## [What needs to be done]
Retype the entries below word for word, leaving out the pictures.

## [Entries for finding displayed items]
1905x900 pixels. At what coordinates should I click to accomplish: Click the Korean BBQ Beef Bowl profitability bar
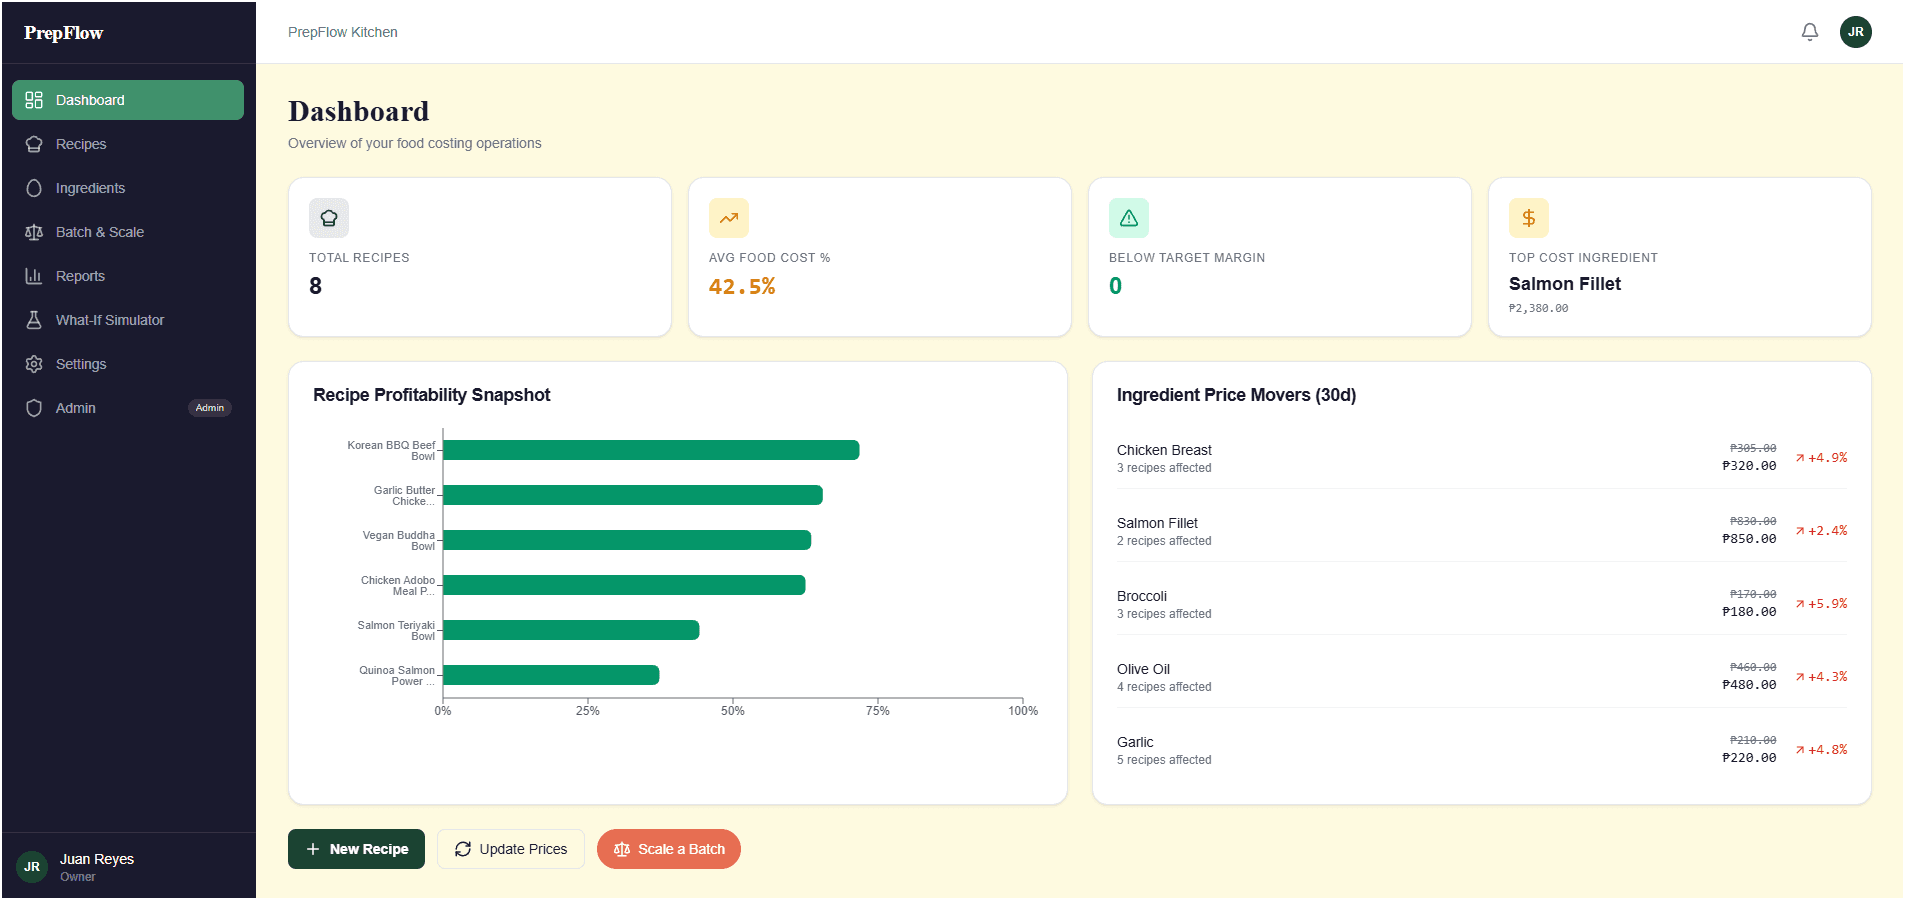650,450
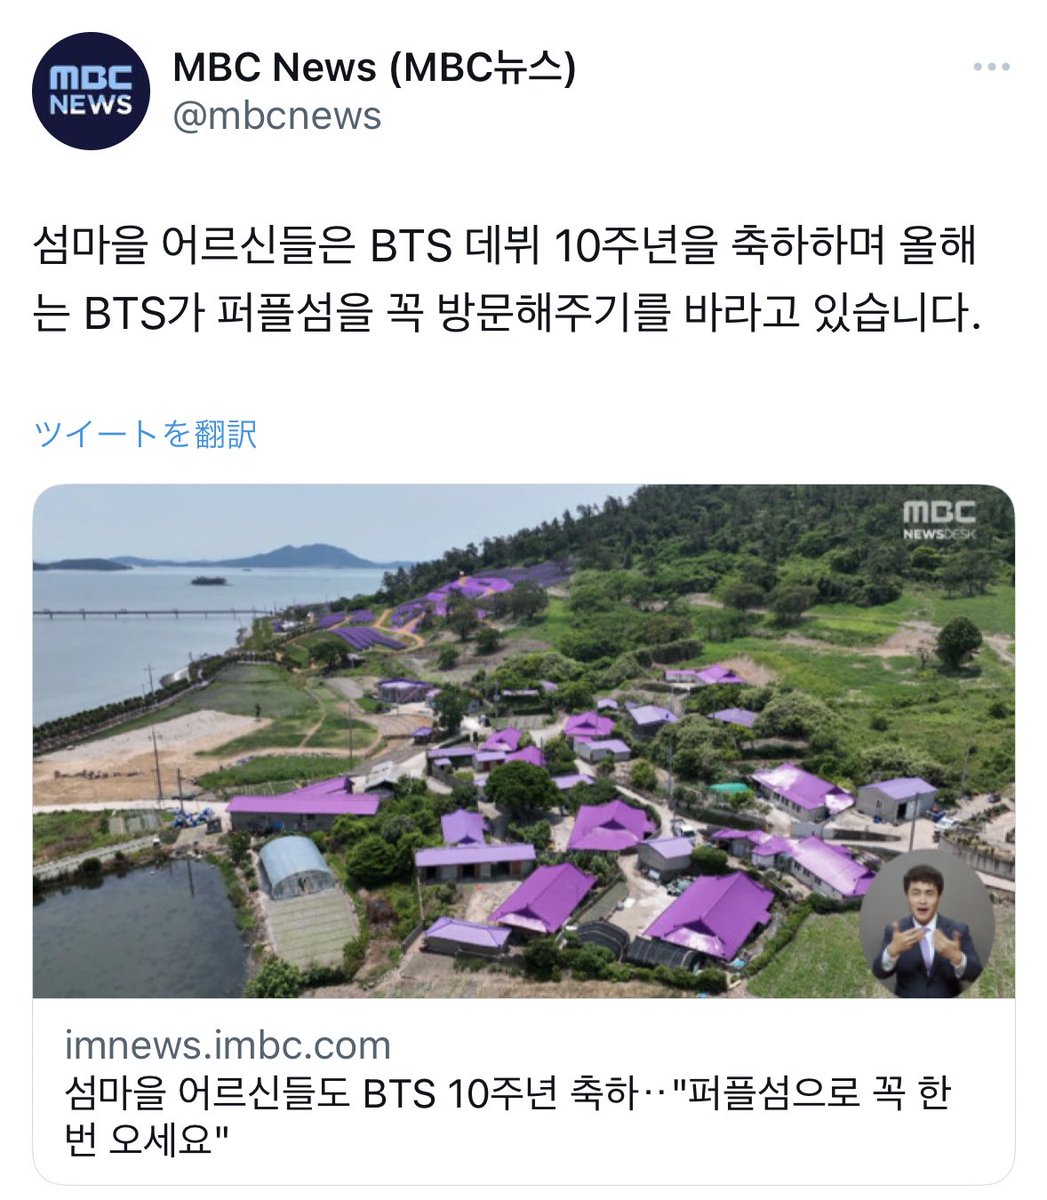
Task: Open the purple-roof village preview image
Action: (524, 741)
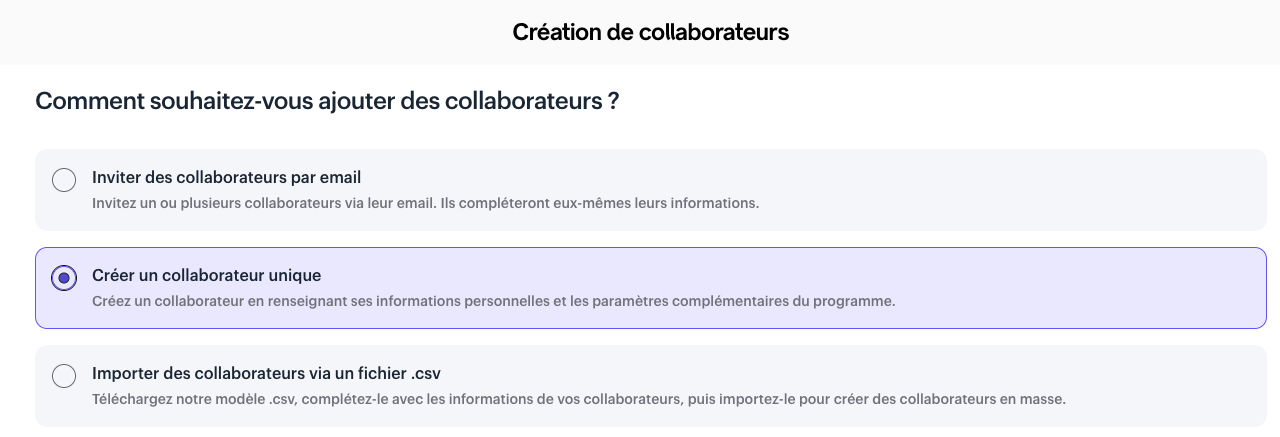Click the selected 'Créer un collaborateur unique' radio
Screen dimensions: 1280x437
tap(64, 278)
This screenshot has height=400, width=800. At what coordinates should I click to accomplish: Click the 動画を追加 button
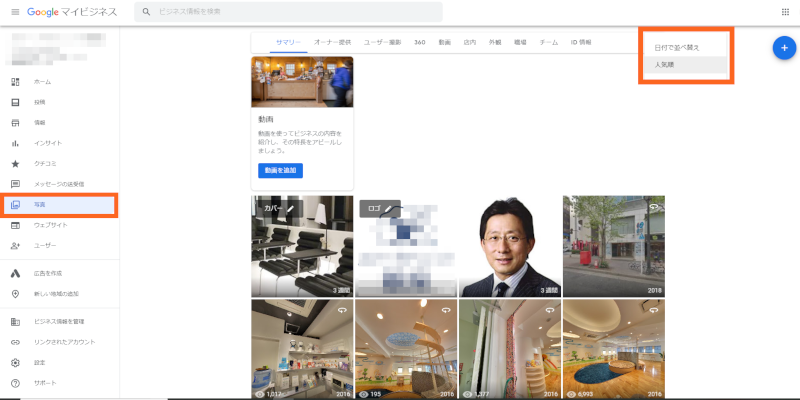(280, 171)
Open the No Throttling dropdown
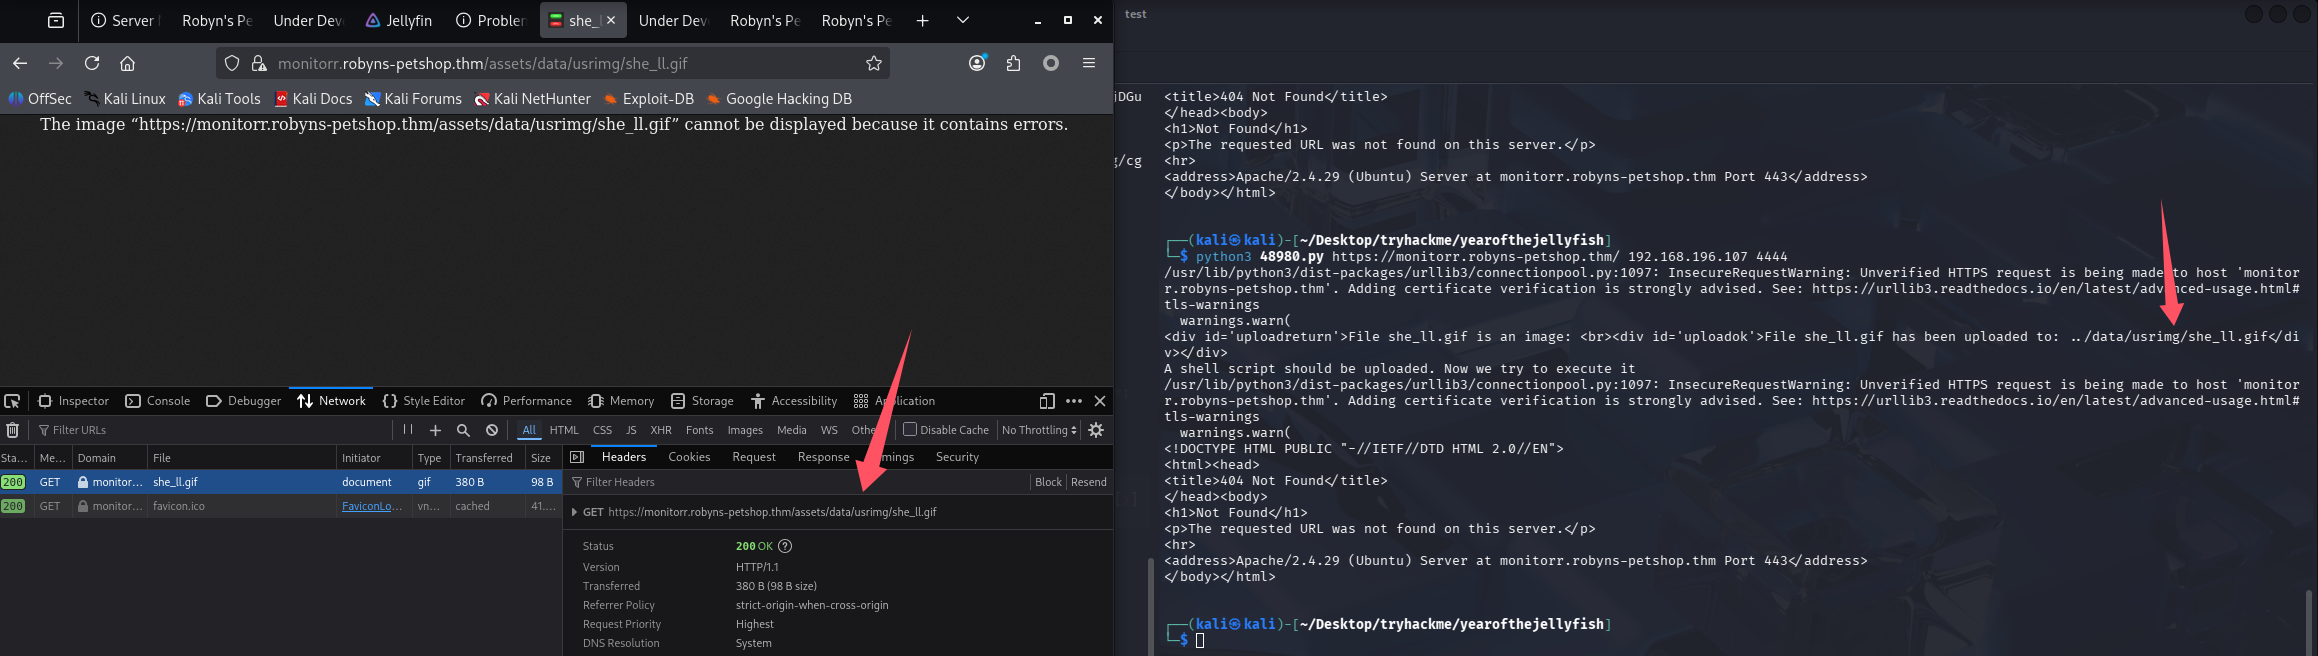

## [Exercise answer]
1905x900 pixels. At what coordinates should I click to accomplish: Click the Korean BBQ Beef Bowl profitability bar
650,450
Task: Open the purple-roof village preview image
Action: (524, 741)
Click the selected 'Créer un collaborateur unique' radio
Screen dimensions: 1280x437
tap(64, 278)
This screenshot has height=400, width=800. At what coordinates should I click to accomplish: Click the 動画を追加 button
(280, 171)
Open the No Throttling dropdown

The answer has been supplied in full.